Gambar 12. Kurva kalibrasi 2.6.4. Gangguan dalam Spektrofotometri Serapan Atom Berbagai faktor dapat mempengaruhi pancaran nyala suatu unsur tertentu dan menyebabkan gangguan pada penetapan konsentrasi unsur: 1. Gangguan fisik alat Gangguan fisik adalah semua parameter yang dapat mempengaruhi kecepatan sampel sampai ke nyala dan sempurnanya atomisasi. Parameter-parameter tersebut adalah kecepatan alir gas, berubahnya viskositas sampel akibat temperatur nyala.
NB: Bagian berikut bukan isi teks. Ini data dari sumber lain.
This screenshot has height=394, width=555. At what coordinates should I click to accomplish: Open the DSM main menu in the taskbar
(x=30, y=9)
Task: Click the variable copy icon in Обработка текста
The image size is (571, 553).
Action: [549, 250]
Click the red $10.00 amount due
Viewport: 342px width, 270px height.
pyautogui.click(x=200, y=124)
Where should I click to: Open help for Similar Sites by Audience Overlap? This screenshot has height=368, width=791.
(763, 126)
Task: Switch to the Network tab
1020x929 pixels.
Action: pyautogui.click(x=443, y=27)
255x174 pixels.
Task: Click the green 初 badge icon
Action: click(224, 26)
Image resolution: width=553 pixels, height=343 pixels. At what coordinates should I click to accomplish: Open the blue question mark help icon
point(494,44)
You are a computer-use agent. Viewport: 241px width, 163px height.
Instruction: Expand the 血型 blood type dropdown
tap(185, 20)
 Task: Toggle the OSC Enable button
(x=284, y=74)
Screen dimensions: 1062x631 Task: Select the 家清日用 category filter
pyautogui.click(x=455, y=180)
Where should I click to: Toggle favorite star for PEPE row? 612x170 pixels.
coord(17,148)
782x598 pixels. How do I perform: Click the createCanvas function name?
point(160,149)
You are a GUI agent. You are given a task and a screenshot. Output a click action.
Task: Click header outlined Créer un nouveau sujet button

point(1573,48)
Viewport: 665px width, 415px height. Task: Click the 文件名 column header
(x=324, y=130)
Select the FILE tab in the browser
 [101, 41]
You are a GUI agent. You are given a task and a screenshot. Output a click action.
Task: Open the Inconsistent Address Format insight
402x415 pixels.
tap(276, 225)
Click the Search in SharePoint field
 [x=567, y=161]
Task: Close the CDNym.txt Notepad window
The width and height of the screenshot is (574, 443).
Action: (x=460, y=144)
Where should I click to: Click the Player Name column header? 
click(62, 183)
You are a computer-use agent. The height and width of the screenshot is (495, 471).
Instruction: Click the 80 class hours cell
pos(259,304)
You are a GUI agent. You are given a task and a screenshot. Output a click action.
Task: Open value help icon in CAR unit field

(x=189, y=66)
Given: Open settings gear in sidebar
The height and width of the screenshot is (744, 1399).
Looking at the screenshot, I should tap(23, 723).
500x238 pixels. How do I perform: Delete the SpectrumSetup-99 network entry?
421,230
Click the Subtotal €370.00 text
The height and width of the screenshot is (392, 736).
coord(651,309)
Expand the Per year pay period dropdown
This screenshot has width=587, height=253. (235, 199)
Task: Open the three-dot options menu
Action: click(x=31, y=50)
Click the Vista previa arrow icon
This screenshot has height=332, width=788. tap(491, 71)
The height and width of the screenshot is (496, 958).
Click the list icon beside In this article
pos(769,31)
Gangguan ini biasanya dikompensasi dengan lebih sering membuat kalibrasi atau standarisasi. 2. Gangguan ionisasi Gangguan ionisasi ini biasa terjadi pada unsur-unsur alkali tanah dan beberapa unsur yang lain. Karena unsur-unsur tersebut mudah terionisasi dalam nyala. Dalam analisis dengan AAS yang diukur adalah emisi dan serapan atom yang tak terionisasi. Oleh sebab itu dengan adanya atom-atom yang terionisasi dalam nyala akan mengakibatkan sinyal yang ditangkap detektor menjadi berkurang. Namun demikian gangguan ini bukan gangguan yang sifatnya serius, karena

hanya sensitivitas dan linearitasnya saja yang terganggu. Gangguan ini dapat diatasi dengan menambahkan unsur-unsur yang mudah terionisasi ke dalam sampel sehingga akan menahan proses ionisasi dari unsur yang dianalisis. 3. Gangguan akibat pembentukan senyawa refraktori Gangguan ini dapat diakibatkan oleh reaksi antara analit dengan senyawa kimia, biasanya anion, yang ada dalam larutan sampel sehingga terbentuk senyawa yang tahan panas (refractory). Sebagai contoh Fospat akan bereaksi dengan Kalsium dalam nyala menghasilkan piropospat (Ca2P2O7). Hal ini menyebabkan absorpsi ataupun emisi atom Kalsium dalam nyala menjadi berkurang. Gangguan ini dapat diatasi dengan menambahkan Stronsium Klorida atau Lanthanum Nitrat ke dalam larutan. Kedua logam ini mudah bereaksi dengan Fospat dibanding dengan kalsium sehingga reaksi antara Kalsium dengan Fospat dapat dicegah atau diminimalkan. Gangguan ini dapat juga dihindari dengan menambahkan EDTA berlebih. EDTA akan membentuk kompleks kelat dengan Kalsium, sehingga pembentukan senyawa refraktori dengan Fospat dapat dihindarkan. Selanjutnya kompleks Ca-EDTA akan terdisosiasi dalam nyala menjadi atom netral Ca yang menyerap sinar. Gangguan yang lebih serius terjadi apabila unsur-unsur seperti: Al, Ti, Mo, V dan lain-lain bereaksi dengan O dan OH dalam nyala menghasilkan logam Oksida dan hidroksida yang tahan panas. Gangguan ini hanya dapat diatasi dengan menaikkan temperatur nyala, sehingga nyala yang umum digunakan dalam kasus semacam ini adalah Nitrous Oksida-Asetilen.